İlk zamanlarda veraset usulü olmayan Osmanlılarda, ölen hükümdarın yerine gelecek
oğlunun büyük veya küçük olması yönünde bir kural yoktu.Tahta geçecek oğlun seçimi
büyük oranda Ahiler ve devletin ileri gelen adamları tarafından belirlenirdi. Osman
Gazi’nin oğlu Orhan Gazi gösterdiği faaliyetler sonucu Ahilerin ve devlet adamlarının
desteğini almış ve babasının yerine tahta oturmuştu.
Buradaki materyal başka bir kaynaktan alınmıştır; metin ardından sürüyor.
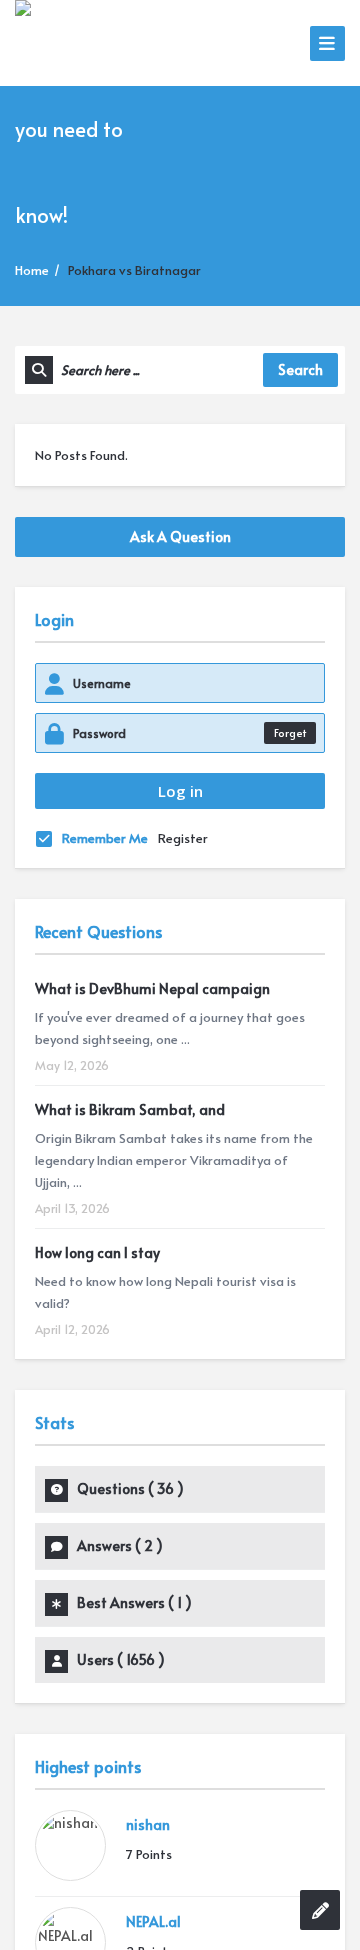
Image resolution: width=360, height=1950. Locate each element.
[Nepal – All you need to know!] (88, 126)
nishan (148, 1824)
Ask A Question (180, 536)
Fatih Sultan Mehmet’e kadar süren
bu süreç, Fatih ile birlikte ahilerin ve Türk asıllı devlet adamlarının, yönetim işlerinden
uzaklaştırılmaları ile değişikliğe uğramış ve Fatih Sultan Mehmet bir kanunname ile
veraset konusunda bir kural oluşturmuştu: “ her kimseye evladımdan saltanat müyesser
ola kardeşlerini nizam-ı alem için katletmek münasiptir…” Bu dönemden sonra ise tahta
geçen kişi kardeşlerini katlettirmeye başlamıştı. Kanuni Sultan Süleyman döneminden sonra II. Selim ile birlikte bir kanun halini almasa da sancaktaki şehzadeler arasında en büyük olan şehzade tahta geçmeye başlamıştı. III. Murat ile III. Mehmet bu usulle tahta oturmuşlardı. I. Ahmet ile birlikte “Ekber ve Erşed” sistemi denilen saltanatın hanedanın en büyük oğluna intikali usulü getirilmişti. Böylece şehzadeler sarayda gözetim altında tutulmaya başlanmış ve kafes denilen bir odada yaşamaya mahkûm edilmişti.